AQP5调控免疫源性及神经源性CGRP比例失调引发肺纤维化的机制研究

Pulmonary fibrosis is the typical pathological manifestation of interstitial lung disease (ILD). The accelerated apoptosis of alveolar epithelial cells (AEC) could induce irreversible pulmonary fibrosis. Our previous study has found that the high frequency mutation of aquaporin 5 (AQP5) which could downregulate the expression of AQP5 so as to cause the excessive apoptosis of AEC in ILD. We further found that AQP5 could regulate the expression of immunogenic and neurogenic calcitonin gene-related peptide (CGRP). However, the specific mechanism is still unknown. So we hypothesized that it is a key role of abnormal expression of AQP5 gene in regulating the maladjustment of the immune source and nerve source CGRP leading to pulmonary fibrosis. A series of studies will be carried out based on this hypothesis through the following three aspects: 1) To investigate the dose effect relationship between AQP5 and CGRP in patients with ILD. 2) To verify the relationship between AQP5 and CGRP and the effect of abnormal expression of AQP5 on cell cycle in alveolar epithelial cells, using lentivirus mediated siRNA transfected the human alveolar epithelial cells HPAEpiC to silence AQP5 gene expression; 3) To verify whether AQP5 could regulate the process of apoptosis on alveolar epithelial cells leading to pulmonary fibrosis through the ras-related C3 botulinum toxin substrate 1 (RAC1)-CGRP pathway, the model of CGRP gene knock-out rats will be used to promote the development of related research. As it is a key role of abnormal expression of AQP5 gene in regulating the maladjustment of the immune source and nerve source CGRP, which caused the excessive apoptosis of AEC leading to pulmonary fibrosis, this study would be a new exploration for the triggering mechanism with ILD.
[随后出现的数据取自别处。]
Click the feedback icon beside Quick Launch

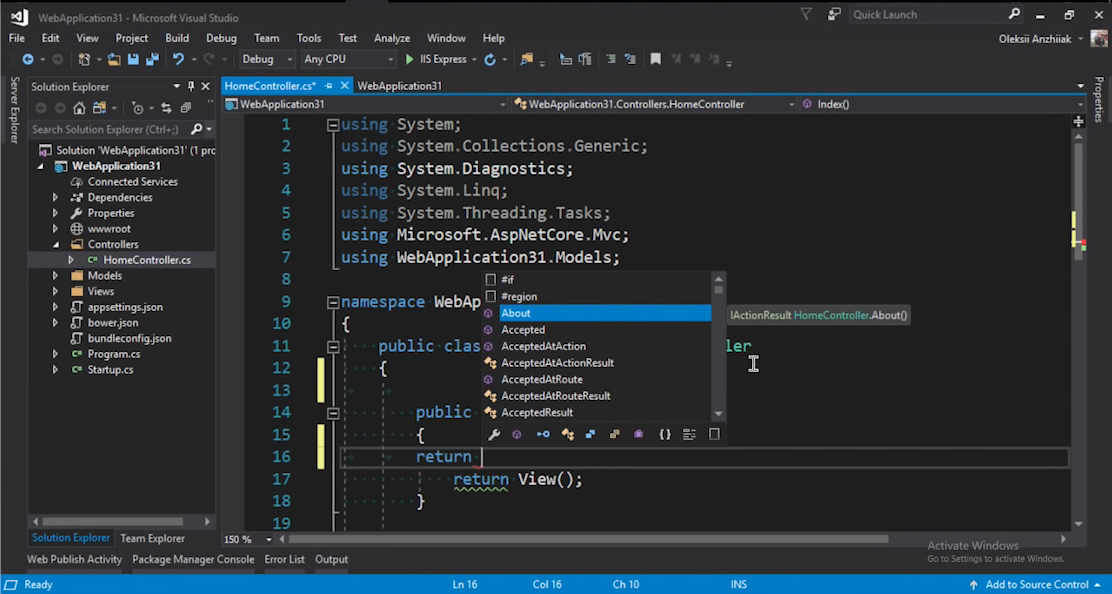[x=834, y=15]
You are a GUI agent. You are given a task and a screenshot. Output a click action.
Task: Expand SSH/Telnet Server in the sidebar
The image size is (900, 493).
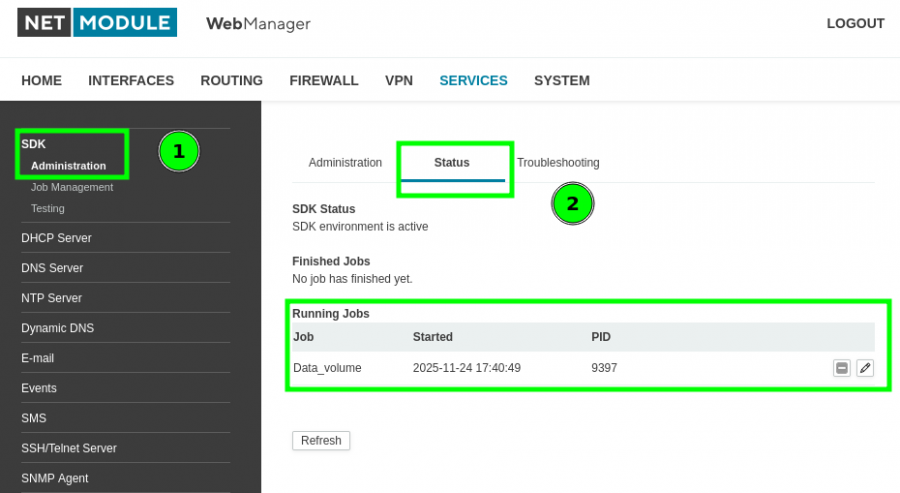[x=69, y=448]
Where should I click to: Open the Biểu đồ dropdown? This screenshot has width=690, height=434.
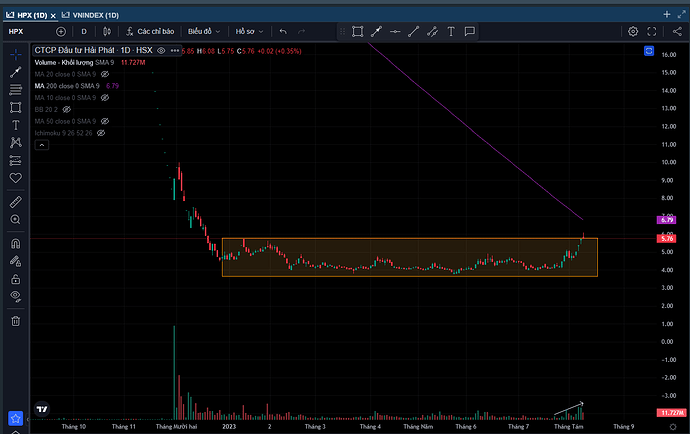click(x=205, y=31)
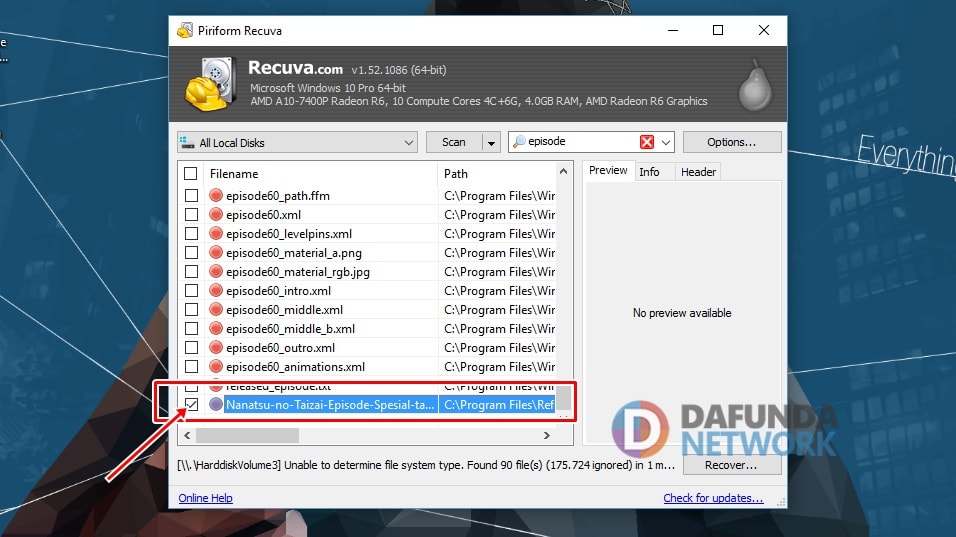Check the box for episode60_levelpins.xml
956x537 pixels.
pos(191,234)
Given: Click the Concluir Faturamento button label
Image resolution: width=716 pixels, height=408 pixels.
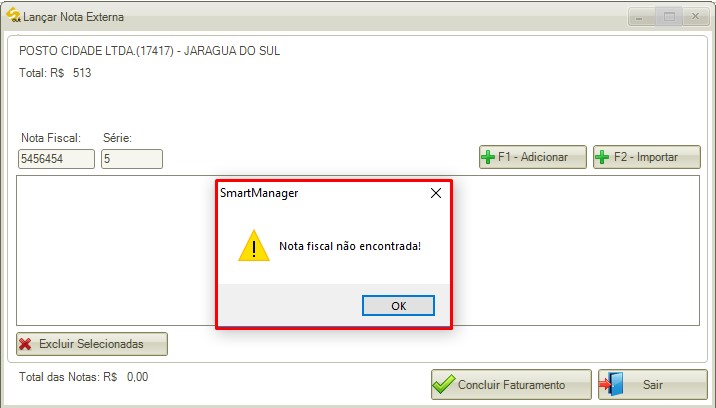Looking at the screenshot, I should pyautogui.click(x=511, y=385).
间质性肺疾病（ILD）典型病理表现为肺纤维化。肺泡上皮细胞（AEC）加速凋亡可诱发不可逆的肺纤维化。我们前期发现ILD中水通道蛋白5（AQP5）高频突变、进而引发AQP5表达下调导致AEC过度凋亡，深入研究发现AQP5可调节免疫源性和神经源性降钙素基因相关肽（CGRP）表达，但具体机制未明。我们推测“AQP5调控免疫源性及神经源性CGRP比例失调引发肺纤维化”，为验证假说将通过1）检测患者AQP5与CGRP表达的量效关系；2）利用慢病毒介导的siRNA转染人肺泡上皮细胞株HPAEpiC沉默AQP5基因，验证AQP5与CGRP的表达关系及对AEC细胞周期的影响；3）利用CGRP敲除鼠探讨AQP5是否通过Ras相关的C3肉毒素底物1（RAC1）-CGRP通路调控AEC凋亡致肺纤维化。本研究将从AQP5调控免疫源性和神经源性CGRP比例失调促进AEC凋亡致肺纤维化的新视点探索ILD的触发机制。